The entirety of this book is well written. The story is told with tremendous confidence and restraint throughout. But there are just some utterly rapturous passages, the kind of writing that removes you from your world. Most writing gets you about half way there. But a piece of you is still in that chair or on that bed, tethered to reality. But great writing takes you completely away. It immerses you in the world of the book. It's the closest thing to time travel there will probably ever be. And Wroblewski is that kind of writer. There's this scene in the rain about a third of the way through. I won't go into too much detail because I don't want to give too much away, but it's the absolute heart of the novel. It speaks to the book's central idea that there are truths that go deeper and farther beyond the boundaries and limitations we humans surround ourselves with, if only we let ourselves see them. And it's sort of like the dog chapters. In lesser hands, hell even in a lot of very good hands, this chapter would be ludicrous. It would derail the book and manipulate the reader. But in Wroblewski's hands, it's so, so right. Again you just find yourself saying of course. Of course this would happen. Of course it would happen this way. There could have been no other outcome.

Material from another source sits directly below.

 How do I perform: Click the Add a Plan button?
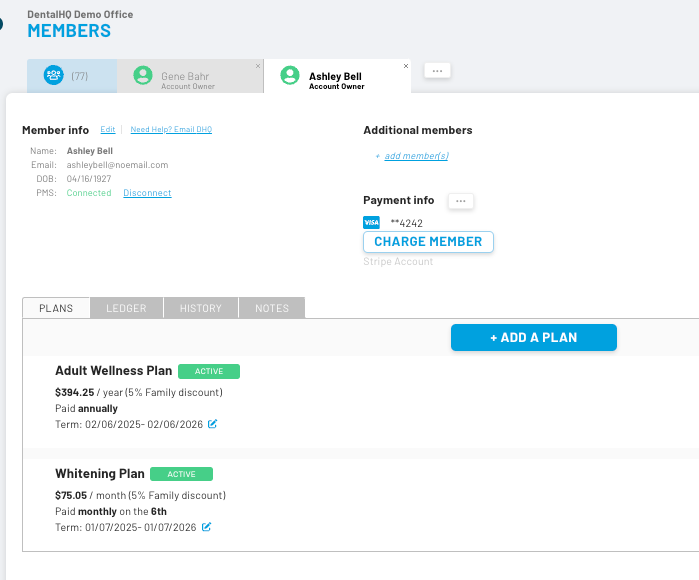pyautogui.click(x=533, y=338)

And that's what great writing is. It's always stuck with me, this thing I learned in one of my early fiction classes. I'm sure some famous author said it and I wish I could remember, but that part I don't remember. What I do remember is the idea, which was that a great story should get the reader to a place that is both unexpected and completely inevitable. That's what this book does again and again. And along the way Wroblewski creates these rich, believable characters, from Edgar's mother, a woman both resilient and broken who has known sorrow and who has willed herself to turn turn away from it, to his uncle Claude, who may be one of the greatest literary villains I've come across in some time. He doesn't twirl his mustache and cackle. He's actually likable on several occasions. But Wroblewski reveals a weakness and a darkness in him that are just as terrifying as any weapon. And the dogs. I've talked about them already but I can't say enough about them. I can't do justice to the way Wroblewski reveals them as creatures with inner lives just as fascinating as the humans who train them.

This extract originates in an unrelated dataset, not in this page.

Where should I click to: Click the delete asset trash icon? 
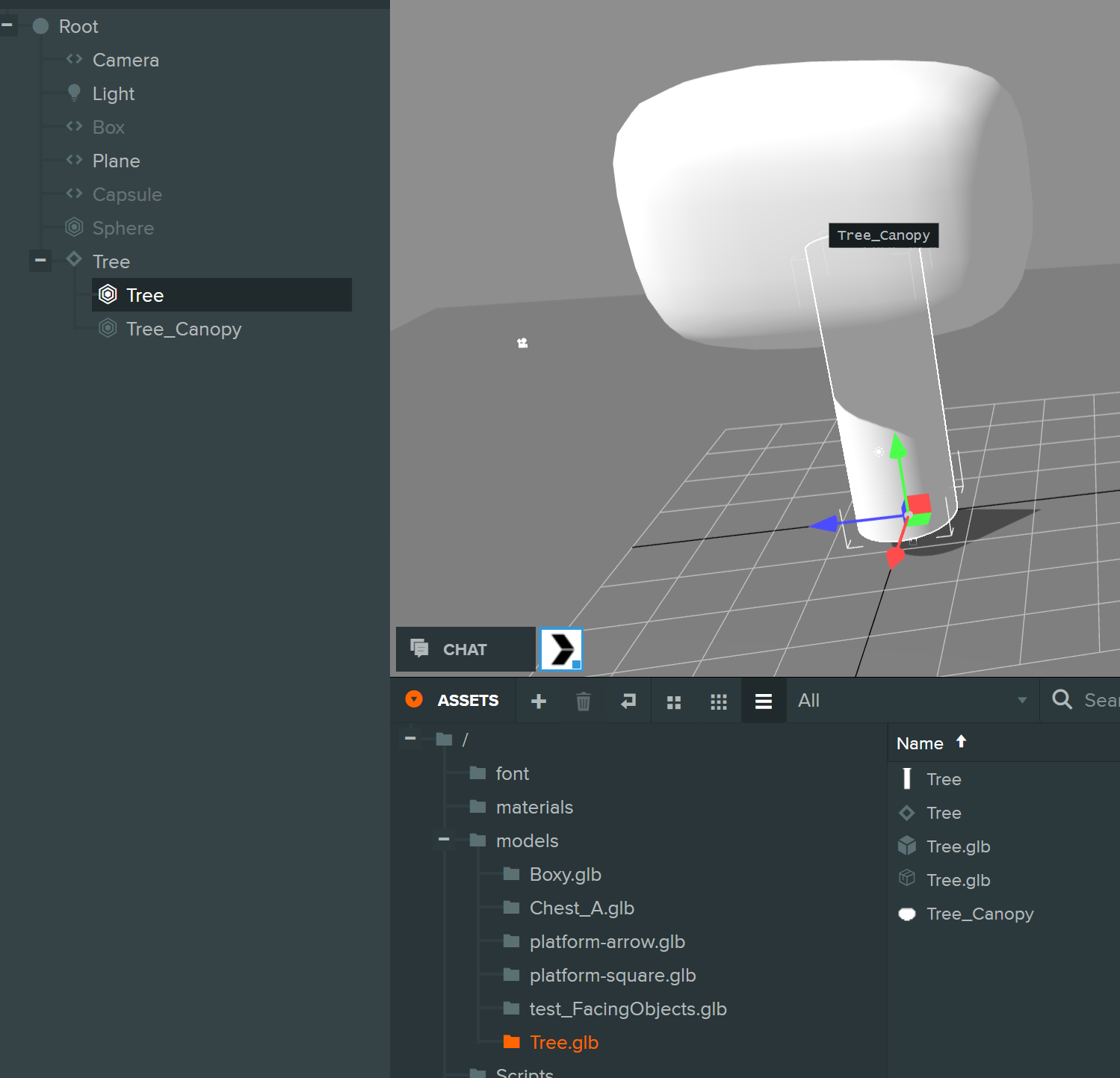click(583, 701)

There are so many reasons to rave about this book. I could go on and on and never really describe what is about it that makes it so special. So please find out for yourself. If you're one of those people who purposely avoid an Oprah book club pick because it's too "mainstream", I urge you to consider this one. There are books you read and enjoy and which ultimately fade inside of your mind. But this is the kind of book that stays with you. This is the kind of book you ache for when it's over, where you're actually homesick for the world contained within those 562 pages. And what a world it is, populated by humans and ghosts and beautiful dogs and strange, unnameable things which linger just outside the scope of our language.